Stored records
------------------------------------------------------------

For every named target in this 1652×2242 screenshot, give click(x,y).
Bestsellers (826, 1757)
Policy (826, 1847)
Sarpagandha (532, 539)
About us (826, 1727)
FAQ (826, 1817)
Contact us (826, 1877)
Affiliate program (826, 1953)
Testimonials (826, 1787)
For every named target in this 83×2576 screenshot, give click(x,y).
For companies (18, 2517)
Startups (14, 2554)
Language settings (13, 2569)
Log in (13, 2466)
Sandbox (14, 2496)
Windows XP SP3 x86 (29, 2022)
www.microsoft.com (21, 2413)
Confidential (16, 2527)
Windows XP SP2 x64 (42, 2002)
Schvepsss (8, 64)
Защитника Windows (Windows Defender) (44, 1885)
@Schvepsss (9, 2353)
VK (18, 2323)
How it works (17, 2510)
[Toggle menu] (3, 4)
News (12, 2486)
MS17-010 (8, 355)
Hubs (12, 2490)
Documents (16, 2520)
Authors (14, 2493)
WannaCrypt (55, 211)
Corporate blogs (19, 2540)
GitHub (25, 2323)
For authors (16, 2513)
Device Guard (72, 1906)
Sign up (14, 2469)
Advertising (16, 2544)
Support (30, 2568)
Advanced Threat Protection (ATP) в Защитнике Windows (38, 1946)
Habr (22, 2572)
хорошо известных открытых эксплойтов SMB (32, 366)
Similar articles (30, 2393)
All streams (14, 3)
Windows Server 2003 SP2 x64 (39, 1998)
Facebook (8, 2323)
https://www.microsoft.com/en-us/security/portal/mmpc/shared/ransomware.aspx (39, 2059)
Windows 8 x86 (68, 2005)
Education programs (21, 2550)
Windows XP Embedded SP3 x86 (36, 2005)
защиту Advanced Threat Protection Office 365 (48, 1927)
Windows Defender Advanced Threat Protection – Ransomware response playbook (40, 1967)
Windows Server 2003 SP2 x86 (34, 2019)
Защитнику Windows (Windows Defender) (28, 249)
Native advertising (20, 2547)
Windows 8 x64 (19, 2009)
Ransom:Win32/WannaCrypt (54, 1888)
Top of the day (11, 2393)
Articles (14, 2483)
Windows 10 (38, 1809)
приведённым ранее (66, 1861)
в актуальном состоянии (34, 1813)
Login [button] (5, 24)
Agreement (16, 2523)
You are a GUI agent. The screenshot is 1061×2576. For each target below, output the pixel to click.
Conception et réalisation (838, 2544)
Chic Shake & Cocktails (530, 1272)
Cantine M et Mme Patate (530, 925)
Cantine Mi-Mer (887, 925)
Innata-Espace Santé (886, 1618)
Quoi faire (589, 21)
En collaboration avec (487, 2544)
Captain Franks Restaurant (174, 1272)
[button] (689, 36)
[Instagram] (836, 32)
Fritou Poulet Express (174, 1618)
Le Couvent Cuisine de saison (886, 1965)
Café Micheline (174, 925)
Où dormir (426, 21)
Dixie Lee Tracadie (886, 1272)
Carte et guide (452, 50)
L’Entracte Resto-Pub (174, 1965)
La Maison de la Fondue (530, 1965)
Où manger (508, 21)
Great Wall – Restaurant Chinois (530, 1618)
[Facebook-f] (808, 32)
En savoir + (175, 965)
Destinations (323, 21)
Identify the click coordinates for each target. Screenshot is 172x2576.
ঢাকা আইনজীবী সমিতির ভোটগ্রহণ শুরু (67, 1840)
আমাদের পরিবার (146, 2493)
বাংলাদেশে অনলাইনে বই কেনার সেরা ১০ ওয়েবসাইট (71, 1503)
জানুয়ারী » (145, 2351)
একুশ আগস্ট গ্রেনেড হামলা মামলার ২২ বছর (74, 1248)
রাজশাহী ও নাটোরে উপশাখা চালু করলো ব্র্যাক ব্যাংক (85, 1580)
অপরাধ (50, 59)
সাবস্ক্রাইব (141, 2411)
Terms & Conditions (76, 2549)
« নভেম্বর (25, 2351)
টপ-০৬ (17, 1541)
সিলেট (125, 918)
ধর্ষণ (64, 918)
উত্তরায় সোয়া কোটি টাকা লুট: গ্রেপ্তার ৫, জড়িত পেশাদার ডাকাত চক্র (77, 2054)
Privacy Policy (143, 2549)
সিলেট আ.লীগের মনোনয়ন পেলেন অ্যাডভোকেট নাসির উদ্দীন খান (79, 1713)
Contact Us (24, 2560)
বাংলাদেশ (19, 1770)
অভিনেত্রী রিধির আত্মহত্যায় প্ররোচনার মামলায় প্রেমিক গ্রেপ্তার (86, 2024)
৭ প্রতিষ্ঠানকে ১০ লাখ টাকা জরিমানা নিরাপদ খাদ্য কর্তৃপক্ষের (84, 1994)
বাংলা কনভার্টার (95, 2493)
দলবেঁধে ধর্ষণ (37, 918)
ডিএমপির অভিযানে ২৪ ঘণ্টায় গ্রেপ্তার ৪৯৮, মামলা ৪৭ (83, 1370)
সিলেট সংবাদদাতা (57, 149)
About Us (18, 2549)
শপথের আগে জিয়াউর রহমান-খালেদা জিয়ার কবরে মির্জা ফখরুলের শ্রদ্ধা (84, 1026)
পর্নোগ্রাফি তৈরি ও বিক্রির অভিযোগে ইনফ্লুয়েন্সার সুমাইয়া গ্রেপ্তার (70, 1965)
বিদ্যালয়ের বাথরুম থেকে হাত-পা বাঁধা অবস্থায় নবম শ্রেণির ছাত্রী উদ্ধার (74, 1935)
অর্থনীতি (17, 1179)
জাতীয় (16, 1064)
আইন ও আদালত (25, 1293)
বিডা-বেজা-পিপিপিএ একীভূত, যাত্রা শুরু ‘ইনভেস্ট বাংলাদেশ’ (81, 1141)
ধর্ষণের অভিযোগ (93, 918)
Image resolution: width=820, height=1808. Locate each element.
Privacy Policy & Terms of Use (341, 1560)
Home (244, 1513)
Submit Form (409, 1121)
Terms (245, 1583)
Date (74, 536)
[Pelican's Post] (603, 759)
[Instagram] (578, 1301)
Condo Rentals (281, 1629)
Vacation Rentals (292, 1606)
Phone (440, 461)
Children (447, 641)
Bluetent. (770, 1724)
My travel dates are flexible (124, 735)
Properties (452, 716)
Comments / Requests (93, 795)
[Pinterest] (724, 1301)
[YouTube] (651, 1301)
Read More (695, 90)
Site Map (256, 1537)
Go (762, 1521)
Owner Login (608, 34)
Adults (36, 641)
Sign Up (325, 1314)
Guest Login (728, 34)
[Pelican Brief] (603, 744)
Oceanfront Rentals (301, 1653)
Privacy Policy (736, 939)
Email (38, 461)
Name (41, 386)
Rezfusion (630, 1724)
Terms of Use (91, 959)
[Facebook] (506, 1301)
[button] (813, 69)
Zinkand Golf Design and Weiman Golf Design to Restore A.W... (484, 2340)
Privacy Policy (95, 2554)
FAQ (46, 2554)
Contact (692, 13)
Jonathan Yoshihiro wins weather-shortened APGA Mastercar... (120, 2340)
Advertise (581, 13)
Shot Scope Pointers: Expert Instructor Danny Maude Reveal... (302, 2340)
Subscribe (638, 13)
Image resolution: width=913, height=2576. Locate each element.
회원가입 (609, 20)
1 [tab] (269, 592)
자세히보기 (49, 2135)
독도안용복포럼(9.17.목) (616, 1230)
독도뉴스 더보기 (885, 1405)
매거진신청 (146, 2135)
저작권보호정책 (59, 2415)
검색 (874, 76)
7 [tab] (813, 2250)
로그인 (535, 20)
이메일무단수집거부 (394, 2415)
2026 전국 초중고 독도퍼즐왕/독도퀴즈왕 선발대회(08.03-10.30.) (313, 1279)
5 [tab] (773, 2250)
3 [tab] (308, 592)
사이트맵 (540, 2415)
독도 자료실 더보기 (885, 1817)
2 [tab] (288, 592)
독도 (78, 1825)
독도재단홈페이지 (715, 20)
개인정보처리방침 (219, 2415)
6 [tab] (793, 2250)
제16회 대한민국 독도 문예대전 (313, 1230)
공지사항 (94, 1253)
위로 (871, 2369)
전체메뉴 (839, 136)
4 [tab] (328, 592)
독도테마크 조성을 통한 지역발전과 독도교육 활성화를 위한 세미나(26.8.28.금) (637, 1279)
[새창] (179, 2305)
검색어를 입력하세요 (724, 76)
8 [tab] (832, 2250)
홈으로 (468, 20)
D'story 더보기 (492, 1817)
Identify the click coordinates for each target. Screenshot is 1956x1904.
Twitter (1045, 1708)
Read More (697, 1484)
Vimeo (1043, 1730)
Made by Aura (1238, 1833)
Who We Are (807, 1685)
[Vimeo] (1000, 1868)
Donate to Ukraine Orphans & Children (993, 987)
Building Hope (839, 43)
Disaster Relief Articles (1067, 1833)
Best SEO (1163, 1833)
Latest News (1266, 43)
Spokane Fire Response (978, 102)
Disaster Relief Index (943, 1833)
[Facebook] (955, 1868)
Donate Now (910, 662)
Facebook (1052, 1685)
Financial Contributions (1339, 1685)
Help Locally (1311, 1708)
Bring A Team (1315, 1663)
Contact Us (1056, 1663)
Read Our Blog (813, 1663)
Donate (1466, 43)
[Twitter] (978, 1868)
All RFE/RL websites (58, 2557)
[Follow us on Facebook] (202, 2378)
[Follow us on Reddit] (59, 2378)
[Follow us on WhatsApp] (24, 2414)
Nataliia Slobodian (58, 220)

------------------------------------------------------------

__WORK REQUIRED__: Take the lines above from the one containing "Articles (14, 2483)" to the one containing "Le Couvent Cuisine de saison (886, 1965)" and retype them exactly, both ends included, with nothing added.

__TASK RESULT__:
Articles (14, 2483)
Windows 10 (38, 1809)
приведённым ранее (66, 1861)
в актуальном состоянии (34, 1813)
Login [button] (5, 24)
Agreement (16, 2523)
You are a GUI agent. The screenshot is 1061×2576. For each target below, output the pixel to click.
Conception et réalisation (838, 2544)
Chic Shake & Cocktails (530, 1272)
Cantine M et Mme Patate (530, 925)
Cantine Mi-Mer (887, 925)
Innata-Espace Santé (886, 1618)
Quoi faire (589, 21)
En collaboration avec (487, 2544)
Captain Franks Restaurant (174, 1272)
[button] (689, 36)
[Instagram] (836, 32)
Fritou Poulet Express (174, 1618)
Le Couvent Cuisine de saison (886, 1965)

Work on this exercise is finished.